I share Martin's concerns here...
There's fairly extensive evidence of security vulnerabilities in
vehicular systems that can lead to serious safety issues (see:
http://www.autosec.org/publications.html), so more than usual
attention needs to be paid to security in this context.
In fairness, a lot of these are implementation security issues:
i.e., how to properly firewall off any network access from the
CAN bus. You really need to ensure that there's no way
to influence the CAN bus, which probably means some kind of
very strong one-way communications guarantee. At some level
these are out of scope for this group, but it's predictable
that if this technology is built, people will also implement
it in insecure ways, so in that respect it's very much in-scope.
The commuications security story also seems to be not well
fleshed out. The examples shown all seem to have fixed hostnames
(wwwivi/localhost) which don't really seem like the basis for
strong identity. It's not just enough to say, as in S 6, that
the server has to have a certificate; what are the properties of
that certificate? What identity does it have?

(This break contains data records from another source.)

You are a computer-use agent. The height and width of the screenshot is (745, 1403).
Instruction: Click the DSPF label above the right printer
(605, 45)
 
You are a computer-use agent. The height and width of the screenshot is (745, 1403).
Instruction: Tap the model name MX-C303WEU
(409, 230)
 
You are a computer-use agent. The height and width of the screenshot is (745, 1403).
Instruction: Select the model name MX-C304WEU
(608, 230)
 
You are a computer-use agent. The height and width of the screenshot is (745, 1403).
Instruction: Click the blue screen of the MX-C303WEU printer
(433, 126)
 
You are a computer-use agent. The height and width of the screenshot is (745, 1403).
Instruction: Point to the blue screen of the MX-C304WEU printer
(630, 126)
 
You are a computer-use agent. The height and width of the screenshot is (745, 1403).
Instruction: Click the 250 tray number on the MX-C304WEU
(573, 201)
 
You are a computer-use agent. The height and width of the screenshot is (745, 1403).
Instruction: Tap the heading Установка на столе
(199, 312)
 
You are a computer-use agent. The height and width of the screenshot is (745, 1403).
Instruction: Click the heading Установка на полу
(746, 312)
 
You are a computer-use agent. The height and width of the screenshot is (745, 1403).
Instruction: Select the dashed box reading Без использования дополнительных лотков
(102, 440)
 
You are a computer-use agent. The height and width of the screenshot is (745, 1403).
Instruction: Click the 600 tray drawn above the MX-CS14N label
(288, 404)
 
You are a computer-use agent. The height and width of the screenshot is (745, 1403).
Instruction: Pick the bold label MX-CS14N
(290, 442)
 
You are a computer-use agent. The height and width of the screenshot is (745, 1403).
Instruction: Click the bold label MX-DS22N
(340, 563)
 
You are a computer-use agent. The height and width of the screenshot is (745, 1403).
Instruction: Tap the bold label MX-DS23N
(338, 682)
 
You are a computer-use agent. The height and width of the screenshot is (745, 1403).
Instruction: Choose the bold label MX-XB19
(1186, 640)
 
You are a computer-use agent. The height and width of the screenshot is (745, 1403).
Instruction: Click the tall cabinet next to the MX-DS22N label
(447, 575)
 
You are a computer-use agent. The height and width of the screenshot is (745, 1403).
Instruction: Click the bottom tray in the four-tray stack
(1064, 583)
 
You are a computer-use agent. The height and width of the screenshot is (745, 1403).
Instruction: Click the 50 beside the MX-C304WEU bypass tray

This is particularly concerning:
At this point, internet based clients and servers do not know the
dynamic IP address that was assigned to a specific vehicle. So
normally, a vehicle has to connect to a well known endpoint,
generally using a URL to connect to a V2X Server. The vehicle and
the internet server typically mutually authenticate and the
vehicle 'registers' with the server over an encrypted channel
passing it a unique identifier e.g. its Vehicle Identification
Number (VIN). From that point on, the server has the IP address
that is currently assigned to a vehicle with a particular VIN, and
can share this information with other internet based clients and
servers, which are then able to send messages to the vehicle.
How does the V2X server know that this is actually my VIN? Just because
I claim it over an encrypted channel.
In IETF we often ask at the WG-forming stage whether we feel that the
community has the expertise to take on this work. The current proposal
seems to call that into question and absent some evidence that that
expertise does in fact exist, I believe we shoud oppose formation.
On Mon, Oct 17, 2016 at 5:11 PM, Martin Thomson <m...@mozilla.com> wrote:
> This seems to be a more specific instance of WoT. As such, the goals
> are much clearer here. While some of the concerns with the WoT
> charter apply (security in particular!), here are a few additional
> Exposing the level of information that they claim to want to expose
> needs more privacy treatment than just a casual mention of the PIG.
> Websockets? Protocol? Both of these are red flags. Protocol
> development is an entirely different game to APIs and the choice of
> websockets makes me question the judgment of the people involved. Of
> particular concern is how the group intends to manage interactions
> with SOP. Do they intend to allow the web at large to connect to
> parts of the car? The security architecture is worrying in its lack
> of detail.
> If this proceeds, the naming choice (wwwivi) will have to change. It
> is not OK to register a new GTLD (see
> https://tools.ietf.org/html/rfc6761). A similar mistake was made
> recently in the IETF, and it was ugly. For people interested in the
> gory details, I can provide more details offline.
> On Tue, Oct 18, 2016 at 6:32 AM, L. David Baron <dba...@dbaron.org> wrote:
> > The W3C is proposing a new charter for:
> > Automotive Working Group
> > https://lists.w3.org/Archives/Public/public-new-work/2016Oct/0003.html
> > https://www.w3.org/2014/automotive/charter-2016.html
> > Mozilla has the opportunity to send comments or objections through
> > Monday, November 7. However, I hope to be able to complete the
> > comments by Tuesday, October 25.
> > Please reply to this thread if you think there's something we should
> > say as part of this charter review, or if you think we should
> > support or oppose it.
> > Note that this is a new working group. I don't know of anyone from
> > Mozilla being involved in the discussions that led to this charter.
> > -David
> > --
> > 𝄞 L. David Baron http://dbaron.org/ 𝄂
> > 𝄢 Mozilla https://www.mozilla.org/ 𝄂
> > Before I built a wall I'd ask to know
> > What I was walling in or walling out,
> > And to whom I was like to give offense.